Absence of CTLA-4 lowers the activation threshold of primed CD8+ TCR-transgenic T cells: lack of correlation with Src homology domain 2-containing protein tyrosine phosphatase.

To examine the role of CTLA-4 in controlling Ag-specific CD8(+) T cell activation, TCR-transgenic/CTLA-4 wild-type or -deficient mice were generated in a recombination-activating gene 2-deficient background. Naive T cells from these mice responded comparably whether or not CTLA-4 was expressed. In contrast, primed T cells responded more vigorously if they lacked CTLA-4 expression. We took advantage of the difference between naive and primed T cell responses to approach the mechanism of CTLA-4 function. Single-cell analyses demonstrated that a greater fraction of CTLA-4-deficient cells responded to a fixed dose of Ag compared with CTLA-4-expressing cells, whereas the magnitude of response per cell was comparable.
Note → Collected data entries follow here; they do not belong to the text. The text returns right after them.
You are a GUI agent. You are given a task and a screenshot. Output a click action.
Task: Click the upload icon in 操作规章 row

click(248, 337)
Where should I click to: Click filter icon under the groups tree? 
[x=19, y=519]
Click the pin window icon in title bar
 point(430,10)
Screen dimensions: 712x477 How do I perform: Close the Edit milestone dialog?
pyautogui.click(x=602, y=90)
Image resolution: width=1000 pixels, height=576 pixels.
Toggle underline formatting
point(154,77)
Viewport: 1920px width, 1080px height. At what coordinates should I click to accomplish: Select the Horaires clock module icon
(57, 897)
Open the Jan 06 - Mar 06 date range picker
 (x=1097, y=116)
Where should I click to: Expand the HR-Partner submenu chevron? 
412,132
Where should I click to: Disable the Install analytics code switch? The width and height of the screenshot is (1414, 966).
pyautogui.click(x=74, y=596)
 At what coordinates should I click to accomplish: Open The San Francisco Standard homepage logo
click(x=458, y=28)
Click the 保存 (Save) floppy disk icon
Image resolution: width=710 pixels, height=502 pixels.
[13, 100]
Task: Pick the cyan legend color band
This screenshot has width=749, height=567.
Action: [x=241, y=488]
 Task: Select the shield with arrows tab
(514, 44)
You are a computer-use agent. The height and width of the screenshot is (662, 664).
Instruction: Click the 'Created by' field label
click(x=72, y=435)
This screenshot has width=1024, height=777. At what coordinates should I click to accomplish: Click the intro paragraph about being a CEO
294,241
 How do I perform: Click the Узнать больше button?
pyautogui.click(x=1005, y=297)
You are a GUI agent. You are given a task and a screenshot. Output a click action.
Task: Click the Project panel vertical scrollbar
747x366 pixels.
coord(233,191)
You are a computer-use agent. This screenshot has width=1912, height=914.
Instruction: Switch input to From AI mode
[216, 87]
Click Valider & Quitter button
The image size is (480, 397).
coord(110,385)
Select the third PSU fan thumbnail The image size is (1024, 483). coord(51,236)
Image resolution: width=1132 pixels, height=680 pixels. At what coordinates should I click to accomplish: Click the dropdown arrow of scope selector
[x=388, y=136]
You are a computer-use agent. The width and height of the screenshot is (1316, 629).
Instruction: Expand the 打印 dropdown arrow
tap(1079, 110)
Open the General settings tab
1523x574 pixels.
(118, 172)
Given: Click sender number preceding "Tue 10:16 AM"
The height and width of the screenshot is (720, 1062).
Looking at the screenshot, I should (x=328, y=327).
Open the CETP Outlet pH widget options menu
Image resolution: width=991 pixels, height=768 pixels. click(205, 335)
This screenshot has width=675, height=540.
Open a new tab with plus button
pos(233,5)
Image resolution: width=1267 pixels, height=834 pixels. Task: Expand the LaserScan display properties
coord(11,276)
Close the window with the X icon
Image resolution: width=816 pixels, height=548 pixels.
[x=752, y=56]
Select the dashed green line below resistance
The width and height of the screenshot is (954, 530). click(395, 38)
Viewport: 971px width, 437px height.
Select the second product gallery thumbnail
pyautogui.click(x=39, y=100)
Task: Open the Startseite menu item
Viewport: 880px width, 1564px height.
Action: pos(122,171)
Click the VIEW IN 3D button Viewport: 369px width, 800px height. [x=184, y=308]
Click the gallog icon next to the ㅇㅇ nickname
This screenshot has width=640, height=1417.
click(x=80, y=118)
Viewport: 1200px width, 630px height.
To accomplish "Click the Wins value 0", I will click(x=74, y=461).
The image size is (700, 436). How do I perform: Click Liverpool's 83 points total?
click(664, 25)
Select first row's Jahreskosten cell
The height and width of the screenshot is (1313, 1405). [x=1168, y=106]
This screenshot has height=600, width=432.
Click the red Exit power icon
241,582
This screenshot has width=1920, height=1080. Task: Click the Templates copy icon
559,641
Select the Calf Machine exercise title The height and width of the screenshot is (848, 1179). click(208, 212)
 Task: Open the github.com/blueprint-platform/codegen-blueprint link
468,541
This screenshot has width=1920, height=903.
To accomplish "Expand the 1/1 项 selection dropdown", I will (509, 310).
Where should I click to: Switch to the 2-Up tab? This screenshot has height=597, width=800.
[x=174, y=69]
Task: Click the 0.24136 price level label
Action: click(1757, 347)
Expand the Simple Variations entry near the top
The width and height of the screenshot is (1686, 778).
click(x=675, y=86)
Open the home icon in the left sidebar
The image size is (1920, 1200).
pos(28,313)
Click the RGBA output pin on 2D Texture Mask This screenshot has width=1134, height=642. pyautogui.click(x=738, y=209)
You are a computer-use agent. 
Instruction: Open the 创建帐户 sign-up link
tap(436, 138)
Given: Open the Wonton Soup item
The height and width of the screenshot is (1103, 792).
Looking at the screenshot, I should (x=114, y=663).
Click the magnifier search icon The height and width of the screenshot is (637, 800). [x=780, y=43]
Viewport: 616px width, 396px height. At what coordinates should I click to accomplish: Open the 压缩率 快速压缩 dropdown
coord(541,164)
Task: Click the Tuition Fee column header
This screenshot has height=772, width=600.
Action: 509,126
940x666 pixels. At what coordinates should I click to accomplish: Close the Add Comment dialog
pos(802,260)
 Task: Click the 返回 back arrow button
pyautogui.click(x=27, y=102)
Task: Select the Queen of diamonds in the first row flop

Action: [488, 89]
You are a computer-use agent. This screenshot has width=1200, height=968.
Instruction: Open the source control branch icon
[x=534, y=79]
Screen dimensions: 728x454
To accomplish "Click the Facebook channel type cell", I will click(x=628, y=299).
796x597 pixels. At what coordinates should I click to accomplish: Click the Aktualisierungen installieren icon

A shift in the dose-response curve to APCs was also observed such that fewer APCs were required to activate CTLA-4-deficient T cells to produce intracellular IFN-gamma and to proliferate. These results suggest that CTLA-4 controls the threshold of productive TCR signaling. Biochemical analysis comparing stimulated naive and primed TCR-transgenic cells revealed no obvious differences in expression of total CTLA-4, tyrosine-phosphorylated CTLA-4, and associated Src homology domain 2-containing protein tyrosine phosphatase. Thus, the biochemical mechanism explaining the differential inhibitory effect of CTLA-4 on naive and primed CD8(+) T cells remains unclear.